The request
Please echo the lines between the one containing "Select the bar chart analytics icon" and the one containing "pyautogui.click(x=82, y=80)", inclusive, and leave the pictures out.

Exercise materials
Begin

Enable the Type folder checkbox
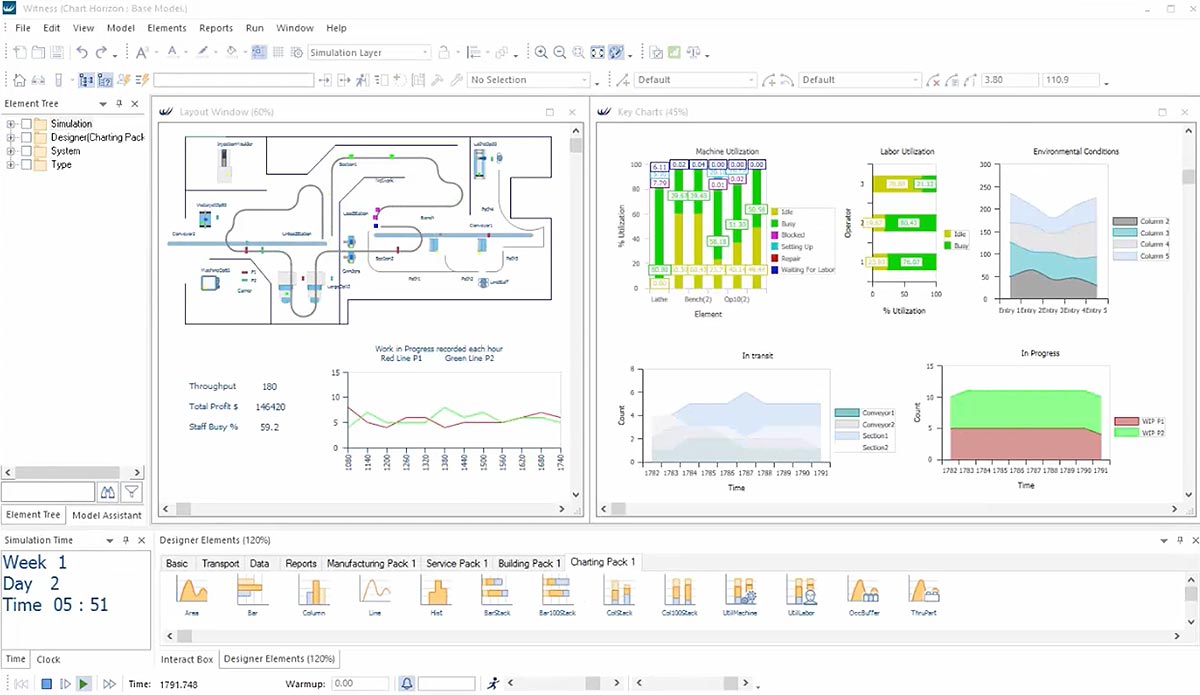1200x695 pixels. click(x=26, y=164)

End
Begin

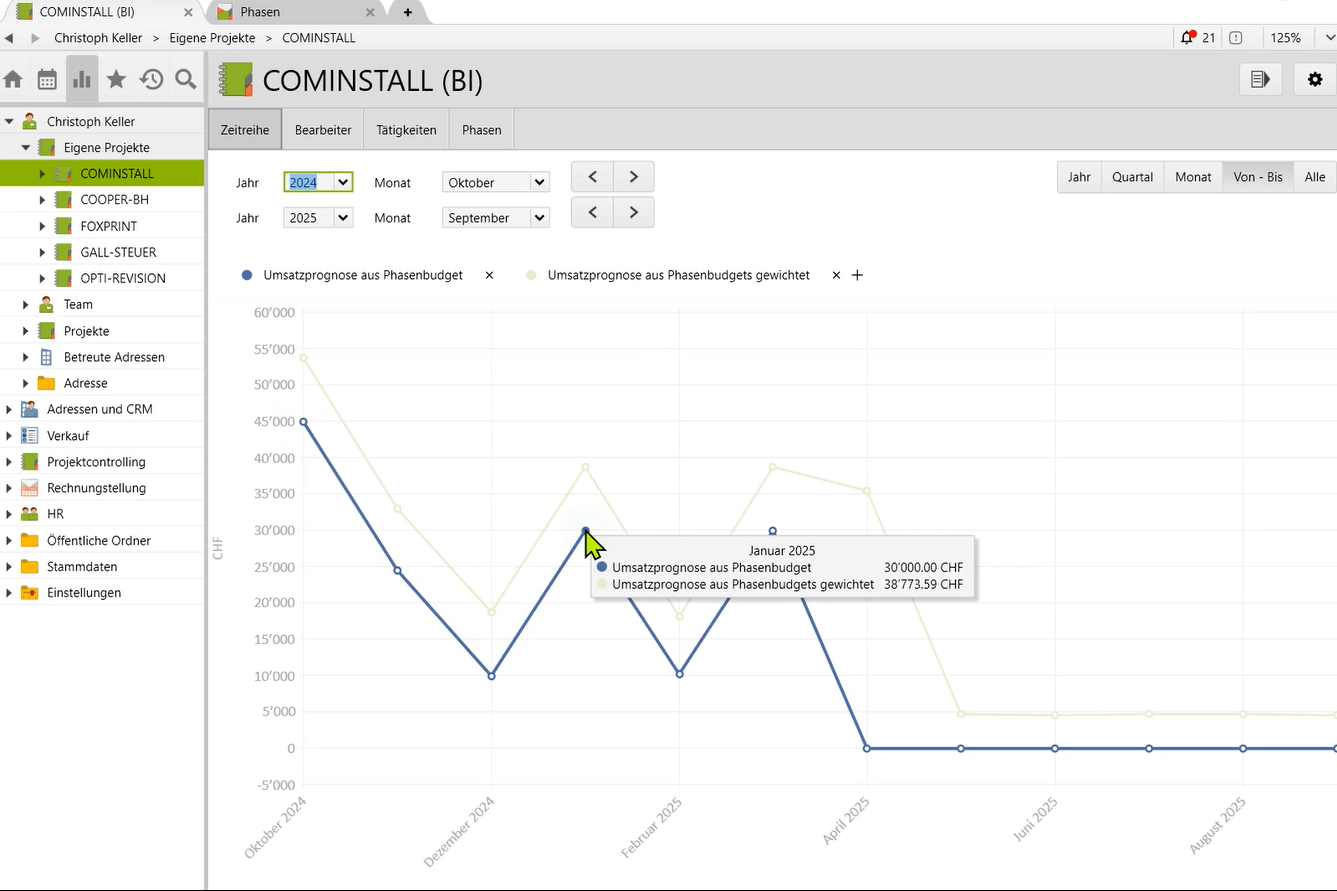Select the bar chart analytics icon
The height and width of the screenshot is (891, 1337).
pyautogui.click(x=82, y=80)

End
Begin

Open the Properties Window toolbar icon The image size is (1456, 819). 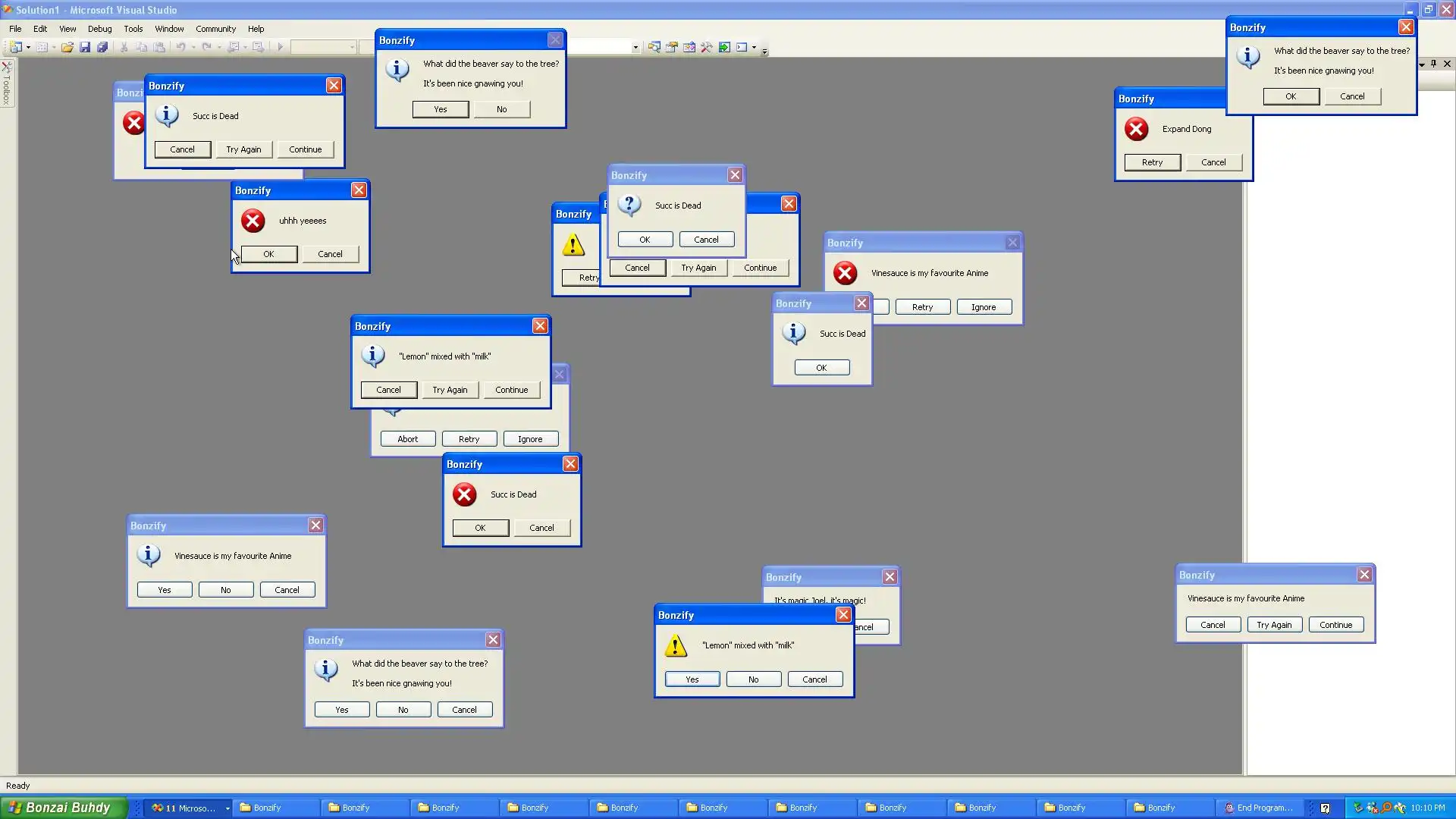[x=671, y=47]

End

Written response
Select the bar chart analytics icon
The height and width of the screenshot is (891, 1337).
pyautogui.click(x=82, y=80)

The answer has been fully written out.